With no lack of volunteers, not everyone got the kind of activity they expected.
“I thought we would be helping refugees cross the border,” complained another yeshiva student who turned up in Cisinau, this one from Jerusalem. “Instead, I’ve spent the last four days working in a makeshift kitchen preparing them meals.”
On the more professional side of the refugee relief operations were the delegations of Israeli doctors from Ichilov Hospital in Tel Aviv, who flew out and set up a clinic in a line of green tents opposite the old shul, which now functions as a soup kitchen. Next week, an Israeli field hospital is scheduled to start work in western Ukraine, as a joint venture of the government and Sheba Medical Center.

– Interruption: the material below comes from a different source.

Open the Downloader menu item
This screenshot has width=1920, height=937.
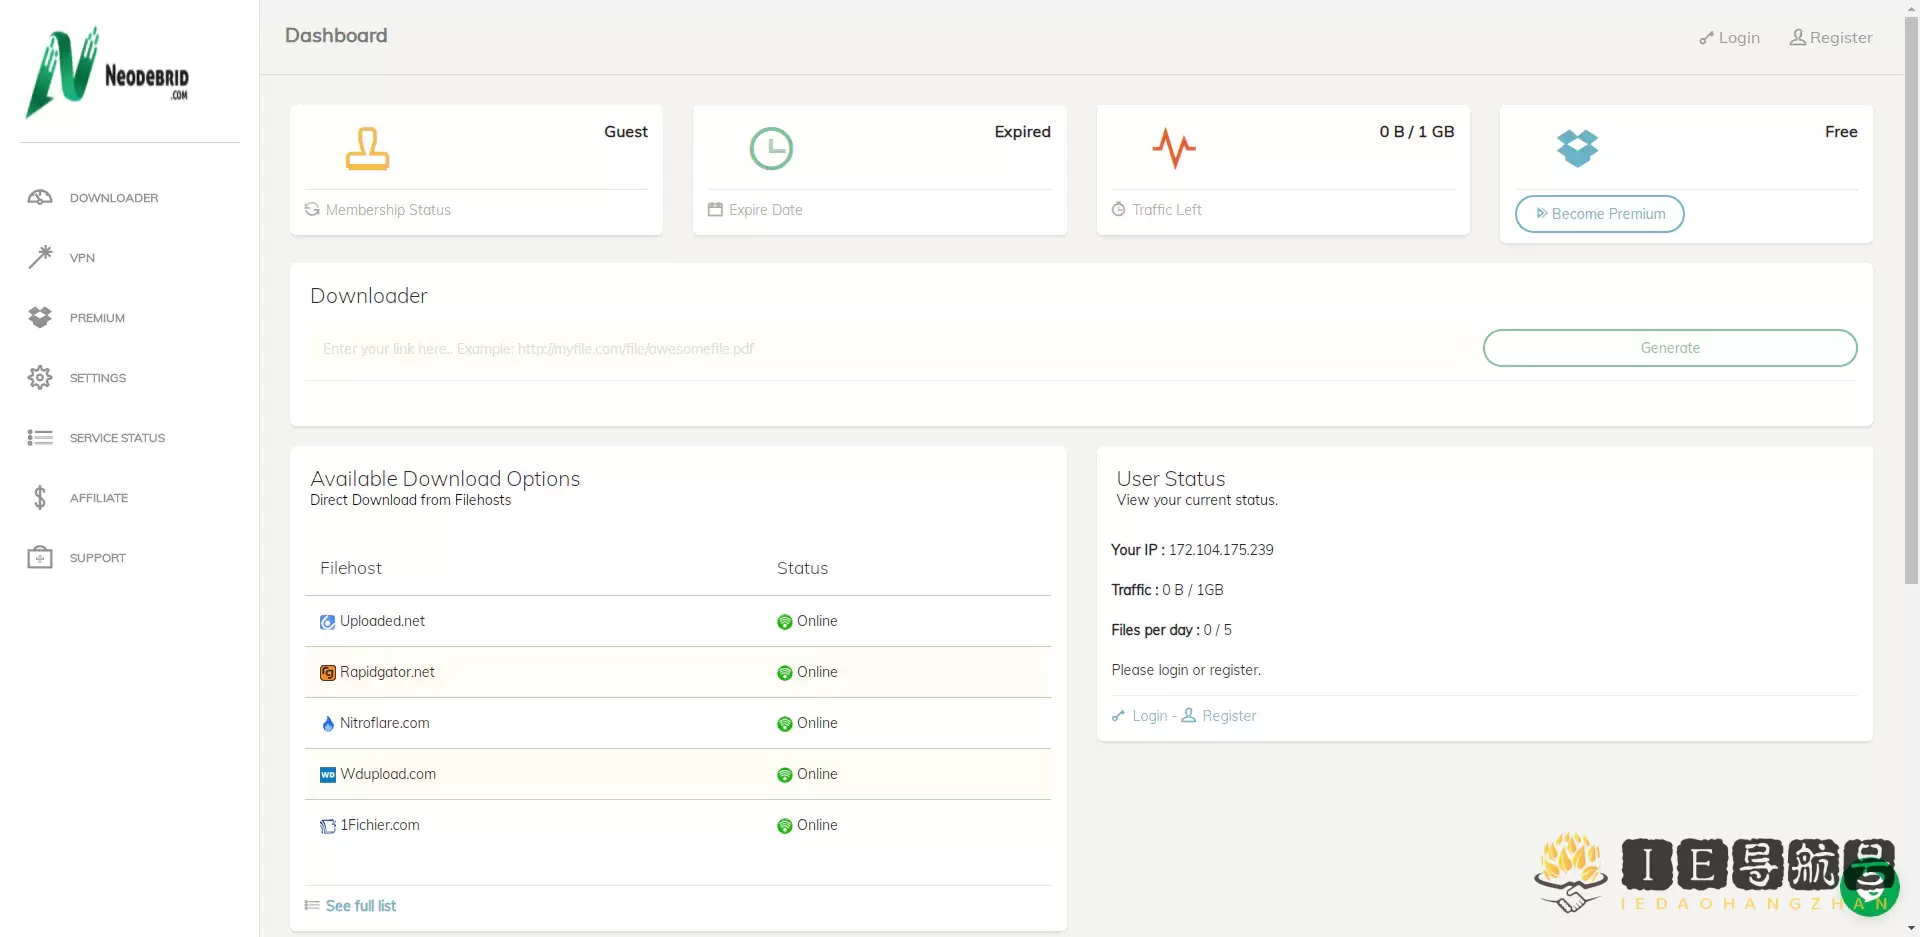coord(114,198)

“The lengths that Jewish people from all over the world will go to help Jews in trouble is a truly wonderful thing to behold,” says Hillel Cohen, an Israeli Breslav Hassid who has lived for the last 20 years in Ukraine and now heads the Hatzalah Ukraine organisation. He has spent the last three weeks on rescue missions, helping everyone from isolated Holocaust survivors to babies born to surrogate mothers, personally getting dozens of people out of the war zone and organising the rescue of hundreds of others. “So many people have helped me and others have joined in the rescue operations,” he says. “But when the politics begin, it’s unsufferable.”

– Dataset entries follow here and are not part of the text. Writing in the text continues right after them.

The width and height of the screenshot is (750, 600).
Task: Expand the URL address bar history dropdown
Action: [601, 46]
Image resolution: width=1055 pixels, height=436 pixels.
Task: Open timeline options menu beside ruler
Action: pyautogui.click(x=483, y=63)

Another key figure in the rescue operations in Ukraine preferred to speak anonymously and was even more blunt. “There’s too many Jewish organisations working right now in Ukraine that don’t have the expertise or the knowledge. Worse than that, some of them have narrow political and personal interests. I’m talking about Israeli parties that are trying to prove to voters with family in Ukraine that they are the ones helping them. Even worse are the Jewish organisations and leaders who worked, and in some cases are still working, for the interests of pro-Putin oligarchs, but who are now trying to mend their reputation, though they have no credibility to work now in Ukraine.
“I don’t want to name any names at this point, because it could jeopardise the good work that is being done, and we’re talking about people’s lives who are in danger right now. But once this war is over, there will have to be a reckoning.”